- **Excerpted passage**:
##############################

The equation isn’t that bad is it? Multiply out two fractions.

mikewsmith
Member

Probably needs to be a bit more real world.

Johnny has a decent coke habit and steals bikes to fund it, he currently nicks 3 bikes a week. His dealers ups the price by 7% how many bikes per year should he nick, bonus points for suggesting nick more expensive bikes

mark90
Member

July 16. A little harder than the sweets one.

sammaratti
Member

I am terrible at algebra.

Please explain how you would work Cheryls birthday out, I dont even know how to begin with that.

Feel free to dumb down

nickc
Subscriber

Sammaratti, you have to work out what they each “don’t” know about Cheryl, rather than what they do.

and also Albert Knows the Month, and Bernard knows the day, they each know that about each other, so you can see that although there are 10 dates, a lot of the days and months are replicated, so can be pretty easily eliminated.

##############################

- **Source material**:

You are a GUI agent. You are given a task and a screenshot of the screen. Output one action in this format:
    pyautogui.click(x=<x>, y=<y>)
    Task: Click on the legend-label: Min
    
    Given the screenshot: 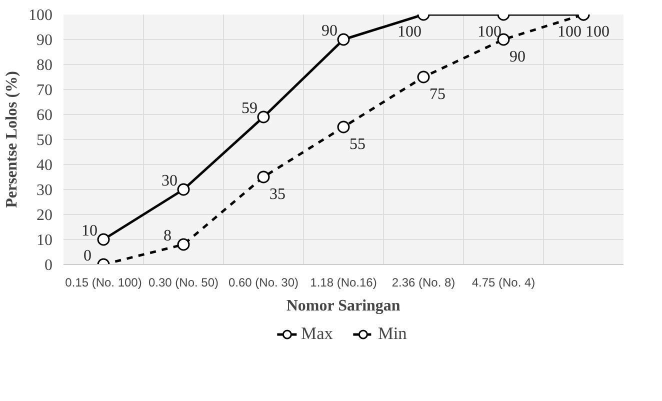 What is the action you would take?
    pyautogui.click(x=392, y=334)
    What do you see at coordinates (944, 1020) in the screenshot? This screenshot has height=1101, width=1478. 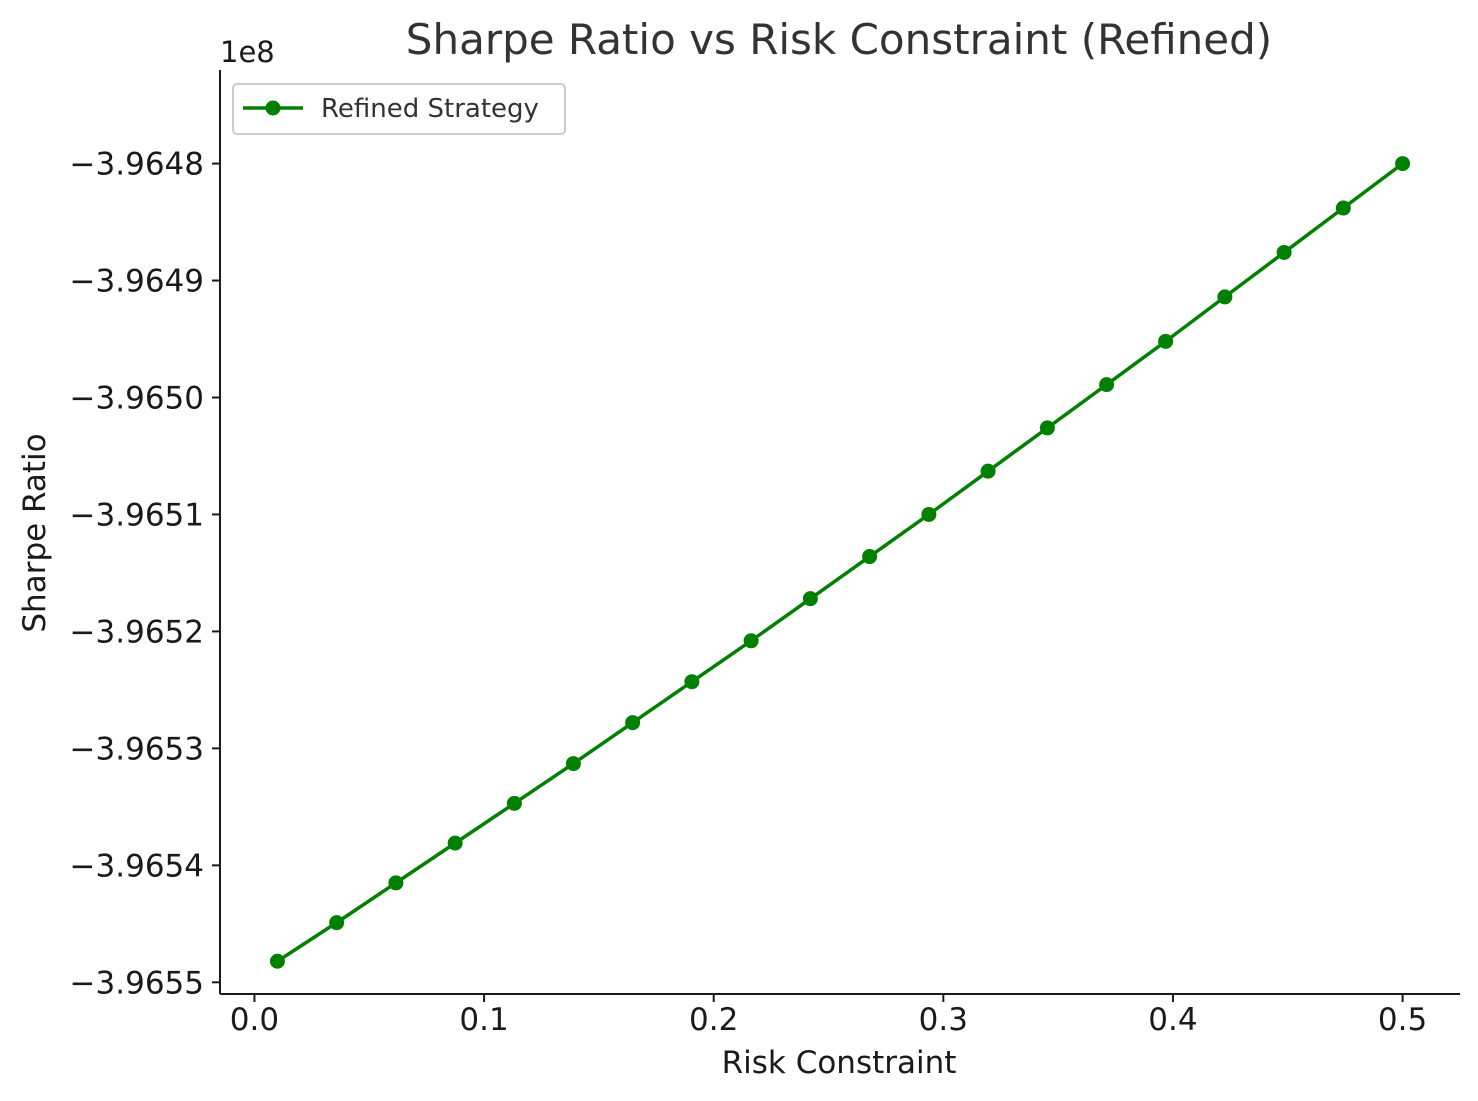 I see `x-tick-label: 0.3` at bounding box center [944, 1020].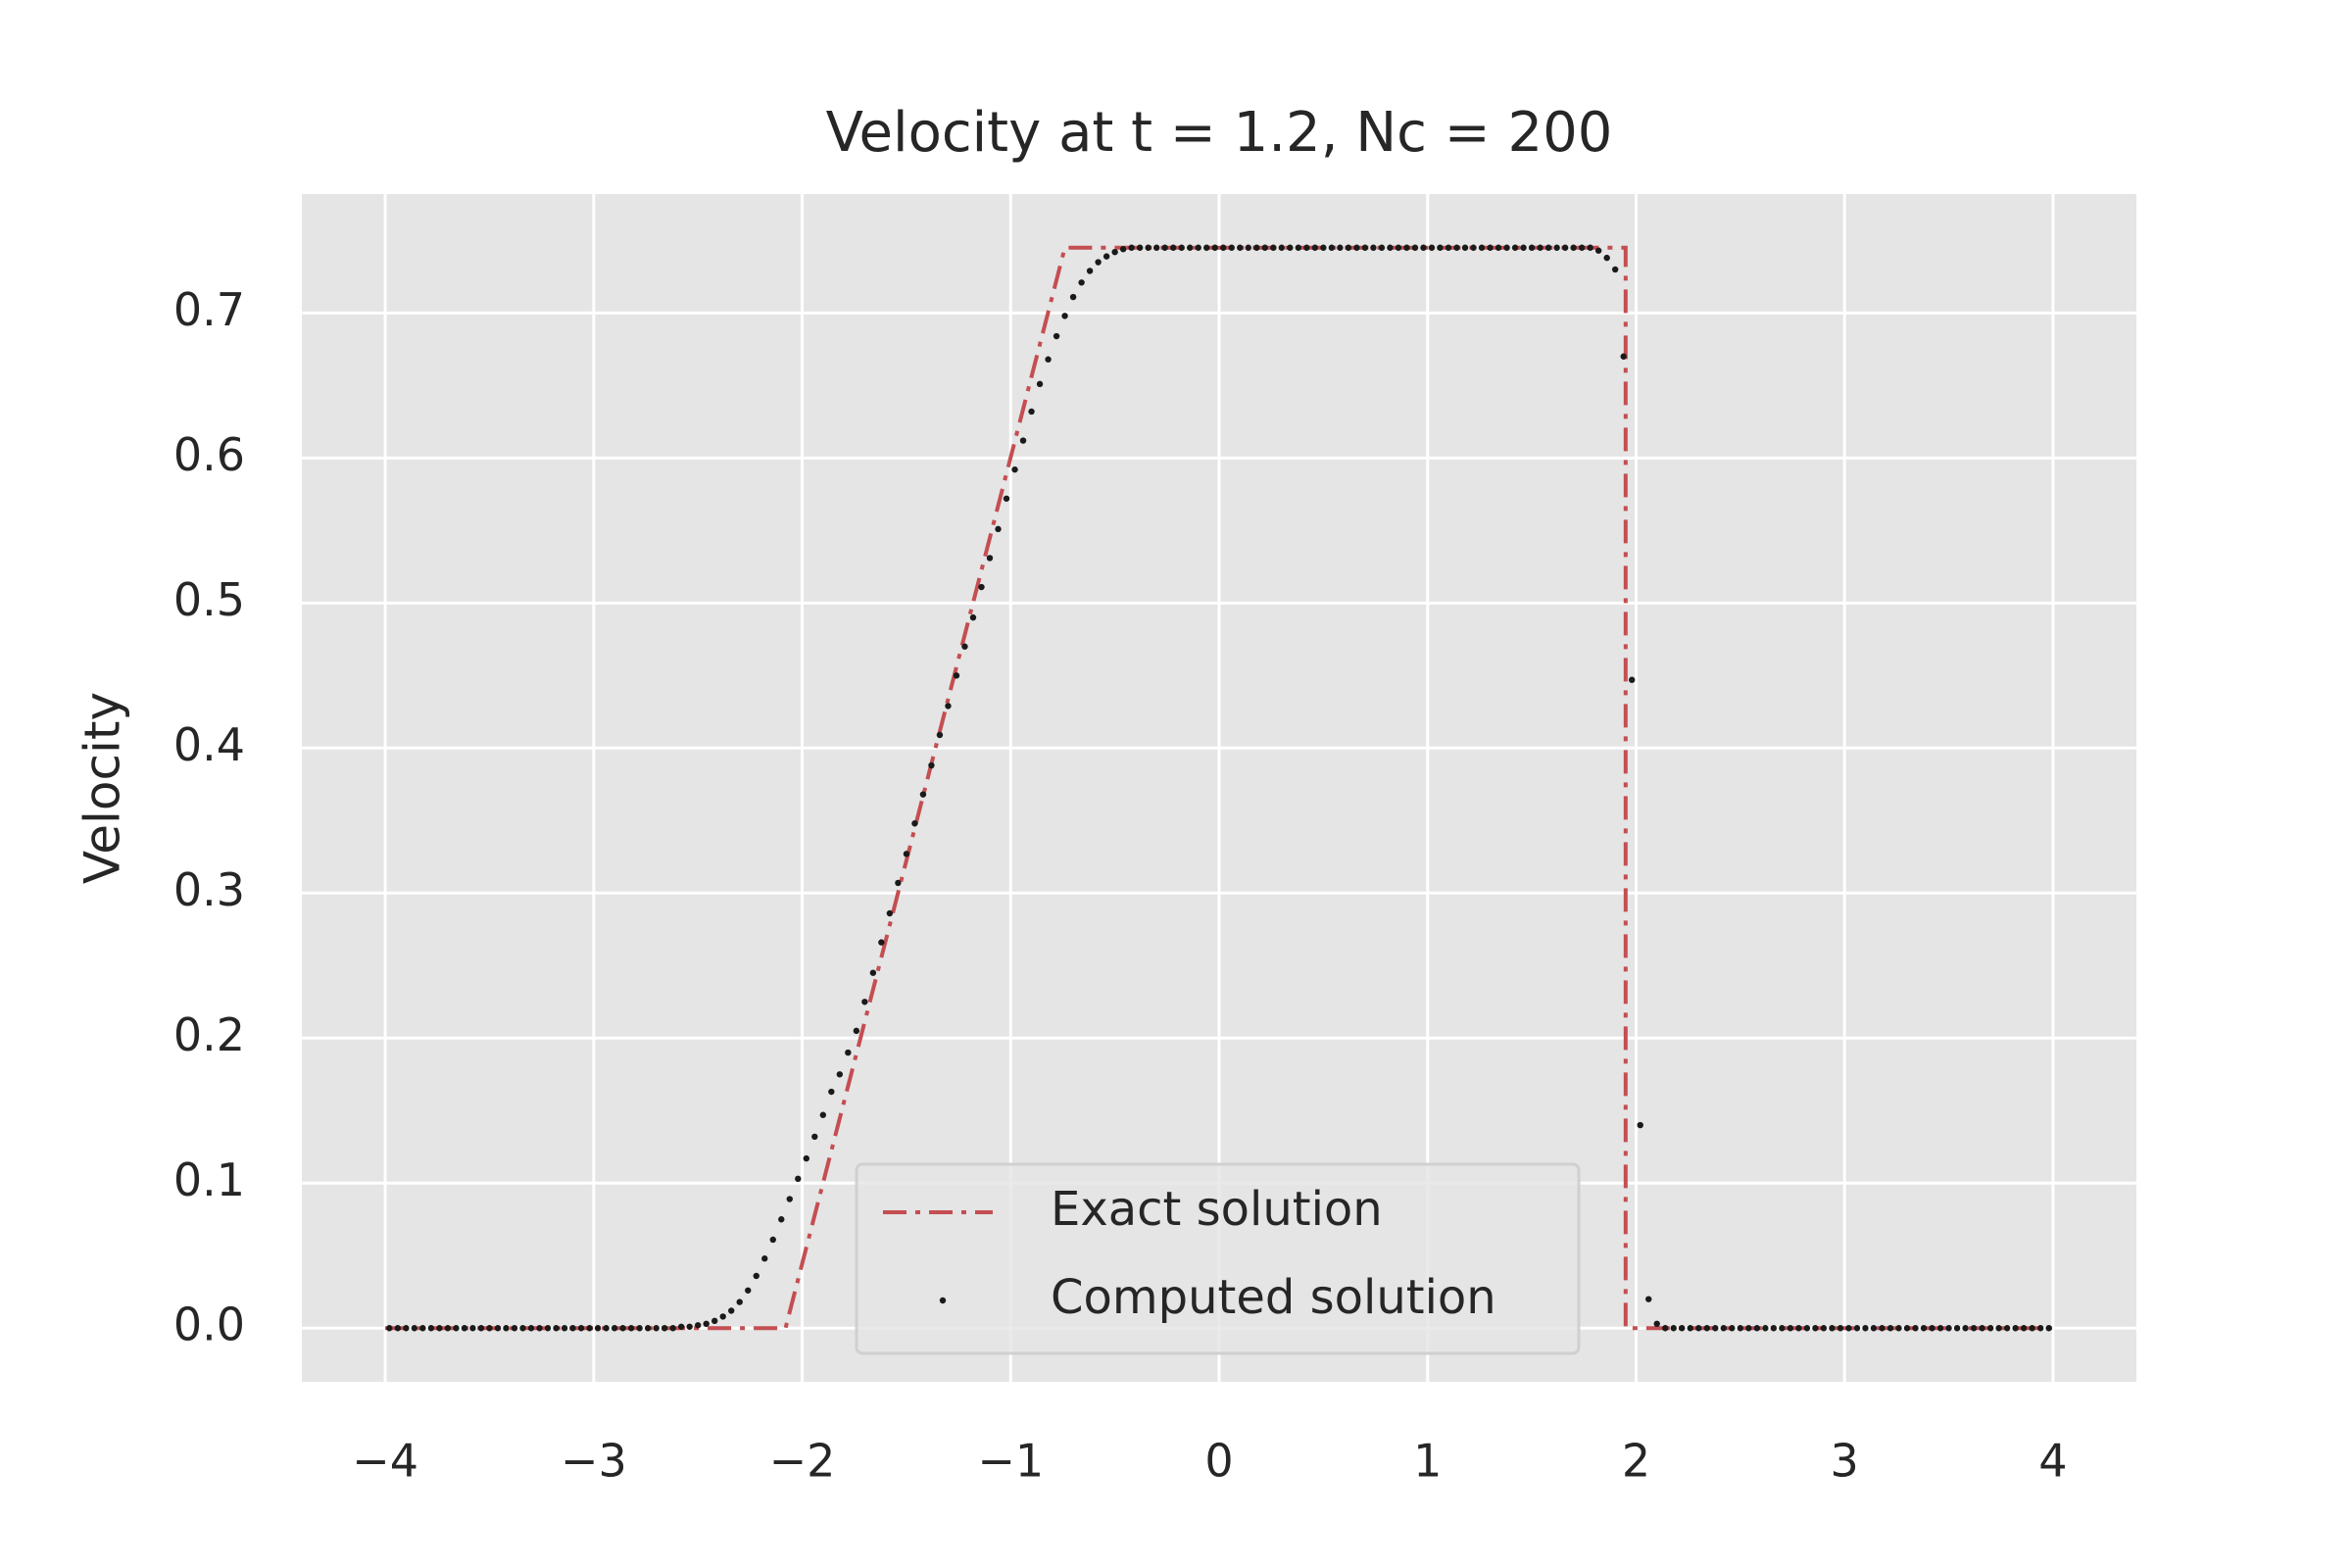 This screenshot has width=2352, height=1568. I want to click on y-tick-label: 0.5, so click(209, 600).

##############################

- **Job item**: Please transcribe the forum thread above word for word, starting at "July 16. A little" and ending after "begin with that.".

- **Result of the exercise**:
July 16. A little harder than the sweets one.

sammaratti
Member

I am terrible at algebra.

Please explain how you would work Cheryls birthday out, I dont even know how to begin with that.